Defining Networks

Deep networks are compositional models that are naturally represented as a collection of inter-connected layers that work on chunks of data. In Strada, models can be conveniently described in Julia, either statically at the beginning of the computation (CaffeNet) or dynamically at runtime (ApolloNet). The network defines the entire model bottom-to-top from input data to loss. As data and derivatives flow through the network in the forward and backward passes Caffe stores, communicates, and manipulates the information as blobs: the blob is the standard array and unified memory interface for the framework. The layer comes next as the foundation of both model and computation. The net follows as the collection and connection of layers. The details of blob describe how information is stored and communicated in and across layers and nets.

Layers and Blobs

The layer is the essence of a model and the fundamental unit of computation. Layers convolve filters, pool, take inner products, apply nonlinearities like rectified-linear and sigmoid and other elementwise transformations, normalize, load data, and compute losses like softmax and hinge. See the layer catalogue for all operations. Most of the types needed for state-of-the-art deep learning tasks are there.

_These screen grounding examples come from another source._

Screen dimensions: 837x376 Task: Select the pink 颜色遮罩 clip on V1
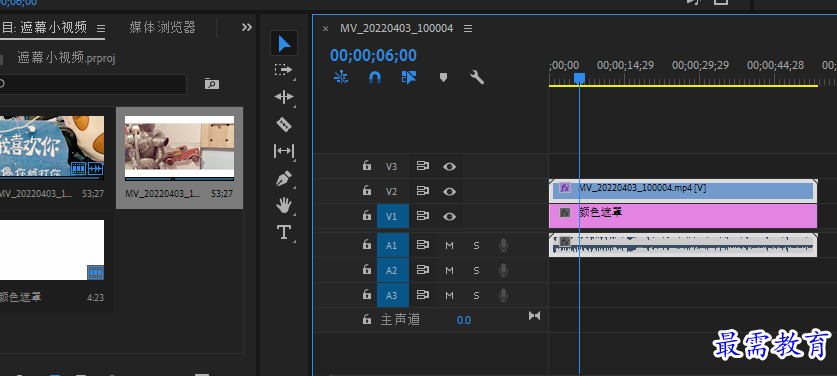pyautogui.click(x=683, y=216)
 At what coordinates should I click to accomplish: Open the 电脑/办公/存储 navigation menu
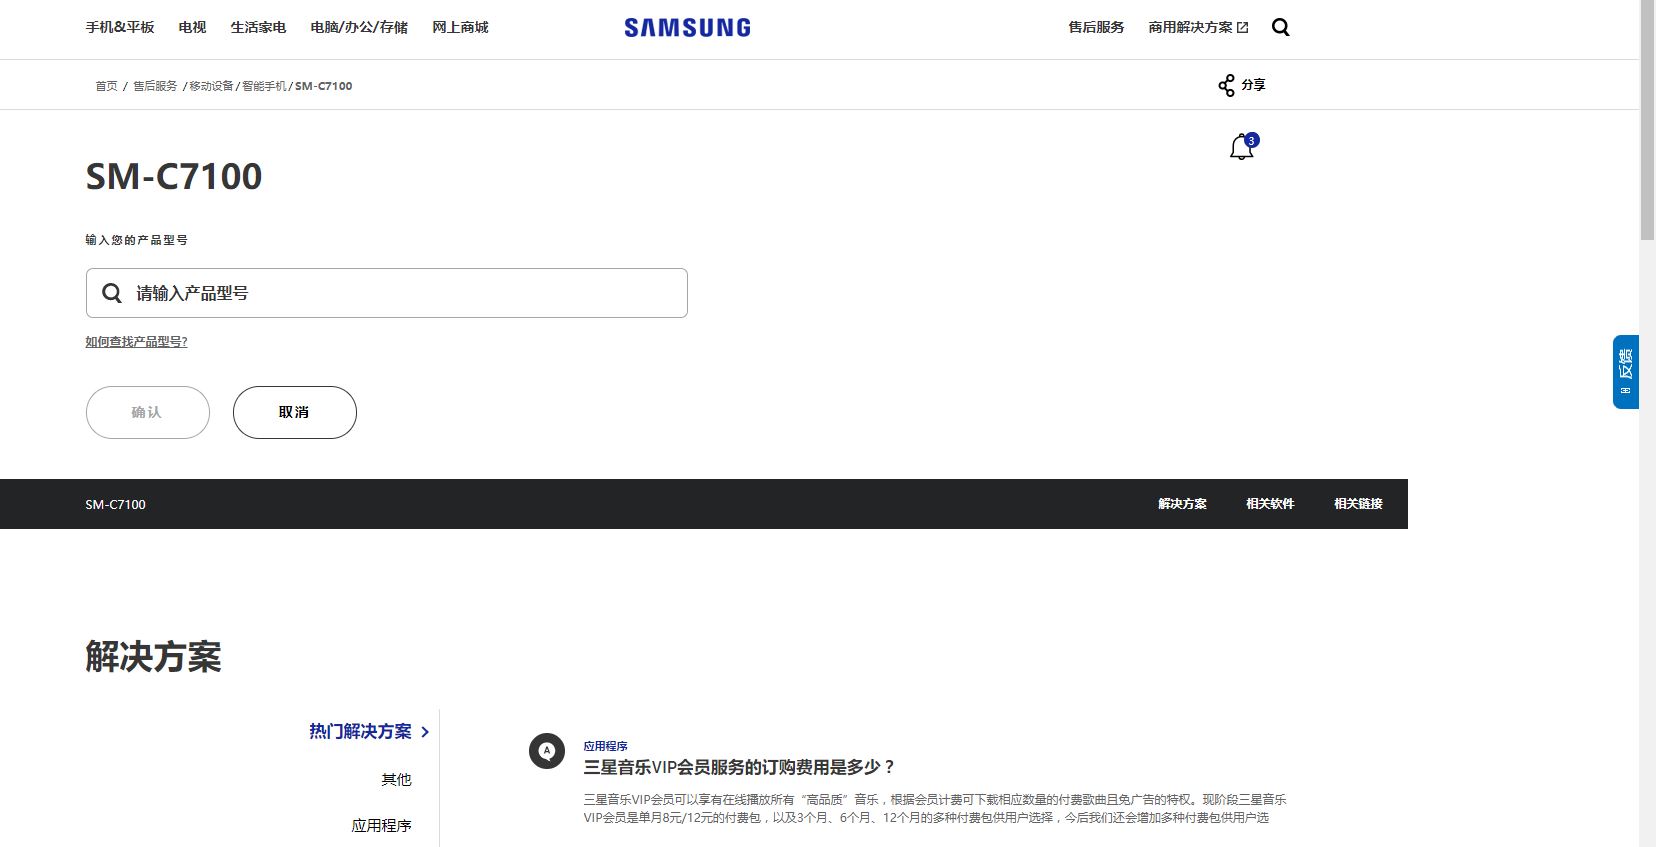tap(359, 27)
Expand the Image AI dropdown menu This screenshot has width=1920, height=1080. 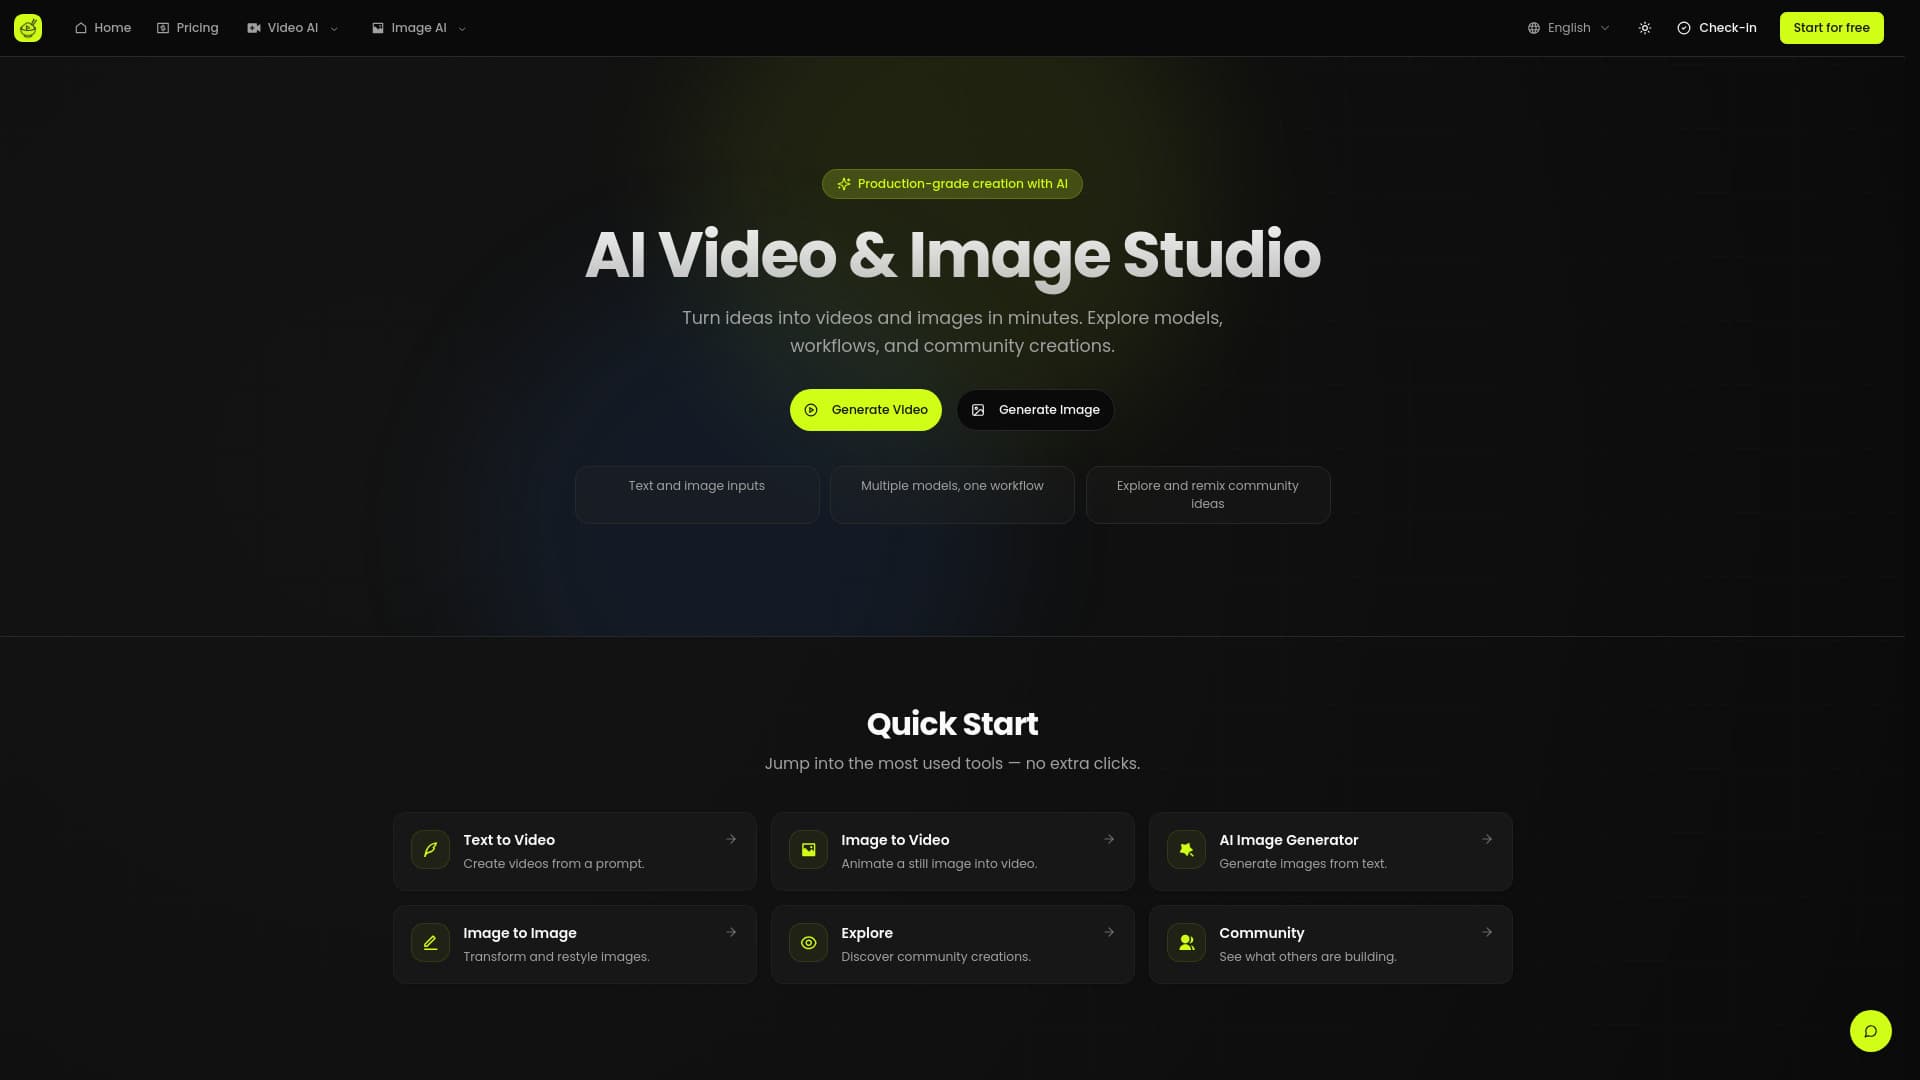pyautogui.click(x=419, y=28)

A Blob is a wrapper over the actual data being processed and passed along by Caffe, and also under the hood provides synchronization capability between the CPU and the GPU. Below, we describe how the Caffe blobs are mapped to Julia types. Each layer takes its input from so called bottom blobs and puts the output into top blobs.

Layer definitions in Julia looks like

ConvLayer("conv1", ["data"]; kernel=(11,11), stride=(4,4), n_filter=96)

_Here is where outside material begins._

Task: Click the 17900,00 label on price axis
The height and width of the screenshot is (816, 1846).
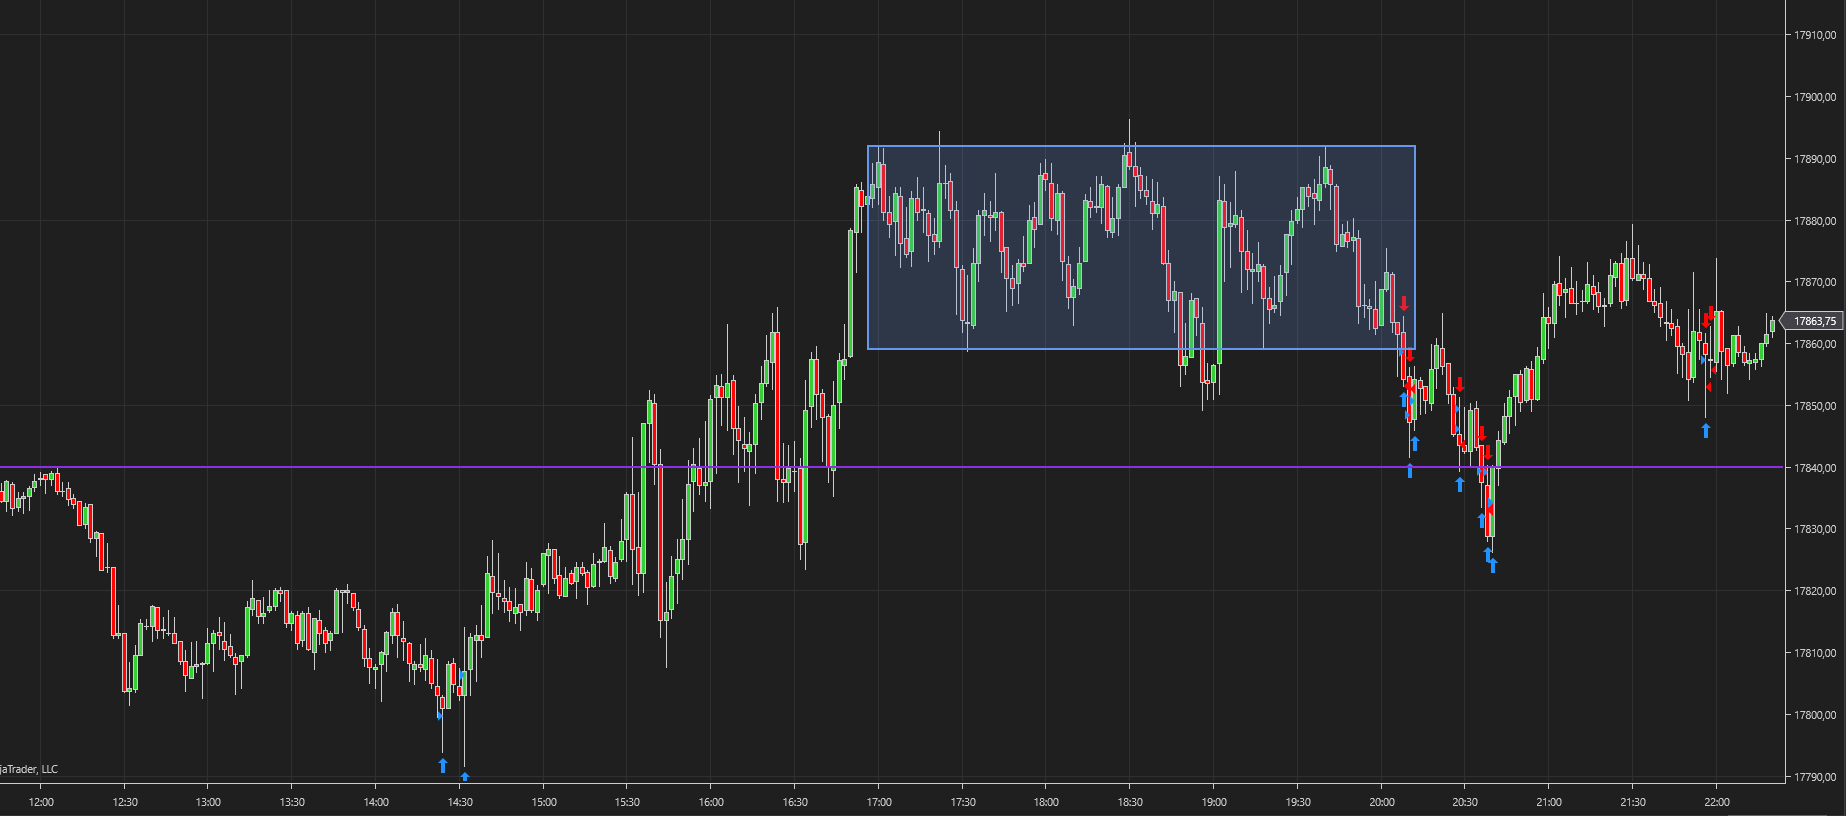Action: tap(1815, 97)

The first parameter is the name of the layer, the second parameter is the name of the bottom blobs. There is an optional third parameter where you can specify the names of the top blobs. If it is omitted, we assume one top blob with the same name as the layer. Next, we describe how layers can be combined to form networks.

Networks in Strada

In Strada, there are two ways to specify a network: CaffeNet and ApolloNet. The former is designed to be compatible with Caffe so that all the features and models implemented for Caffe can easily be ported to Strada. It requires the specification of the network architecture before any computation is performed. The latter is more suited to implementing recurrent networks and allows building the network on the fly.

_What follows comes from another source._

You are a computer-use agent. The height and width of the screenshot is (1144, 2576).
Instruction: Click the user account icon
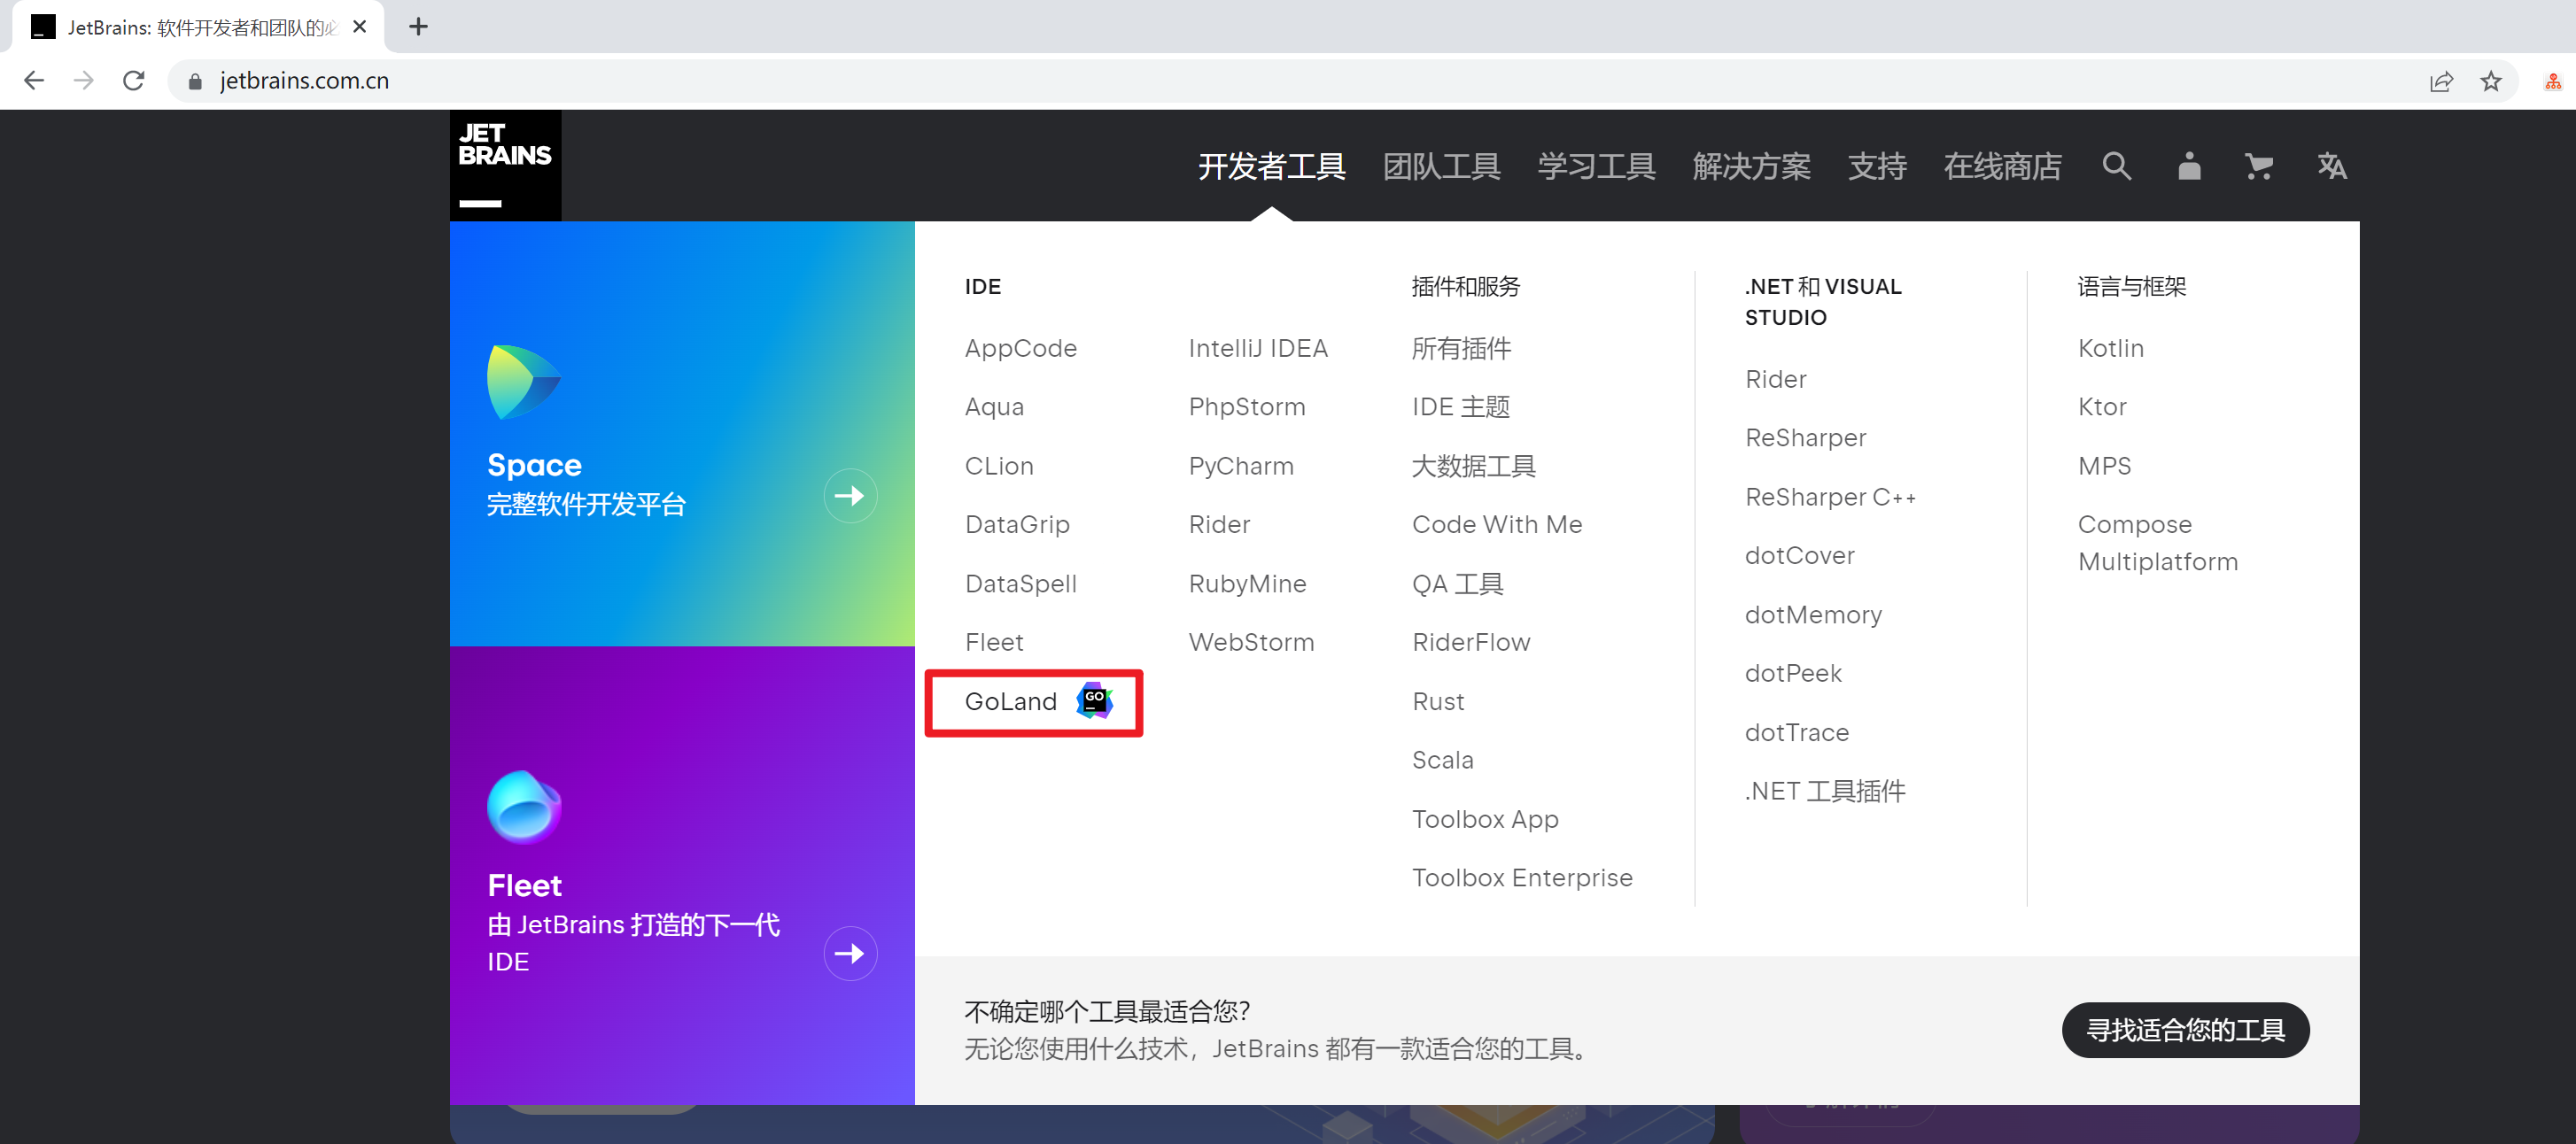[2188, 166]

This is how a CaffeNet is defined:

layers = [
    MemoryLayer("data", data=ones(Float32, 10, 10)),
    MemoryLayer("label", data=ones(Float32, 10, 1)),
    LinearLayer("ip1", ["data"]; n_filter=1),
    ActivationLayer("relu1", ["ip1"]; activation=ReLU),
    LinearLayer("ip2", ["relu1"]; n_filter=1),
    SoftmaxWithLoss("loss", ["ip2", "label"])
]

net = Net("SimpleNet", layers; log_level=3)

This is how you can run an ApolloNet:

net = Net("SimpleNet"; log_level=3)

function run_simple(net)
    reset(net)
    forward(net, DataLayer("data", data=ones(Float32, 10, 10)))
    forward(net, DataLayer("label", data=ones(Float32, 10)))
    forward(net, LinearLayer("ip1", ["data"]; n_filter=1, param_names=["ip1_weights", "ip1_bias"]))
    forward(net, ActivationLayer("relu1", ["ip1"]; activation=ReLU))
    forward(net, LinearLayer("ip2", ["relu1"]; n_filter=1, param_names=["ip2_weights", "ip2_bias"]))
    forward(net, SoftmaxWithLoss("loss", ["ip2", "label"]))
end

run_simple(net)

Not that an insignificant amount of runtime is being spent on the construction of the network (on the recurrent networks I tried this amounted to about 10% of the total runtime).

Wrapping Caffe blobs in Strada

For a CaffeNet, intermediate results from layer computations are stored in net.blobs, which has two fields: net.blobs.data for the data and net.blobs.diff for the gradients. Both these fields are dictionaries that map layer names to their top blobs, which are Julia arrays. Parameters are stored in net.layers, they also have a net.layers.data and net.layers.diff field.

For an ApolloNet, parameters are named and stored in the net.params which also has a subfield data and diff. This makes sharing of parameters between parts of the network very easy, a crucial feature for recurrent networks. The tops of the layers are stored in net.blobs.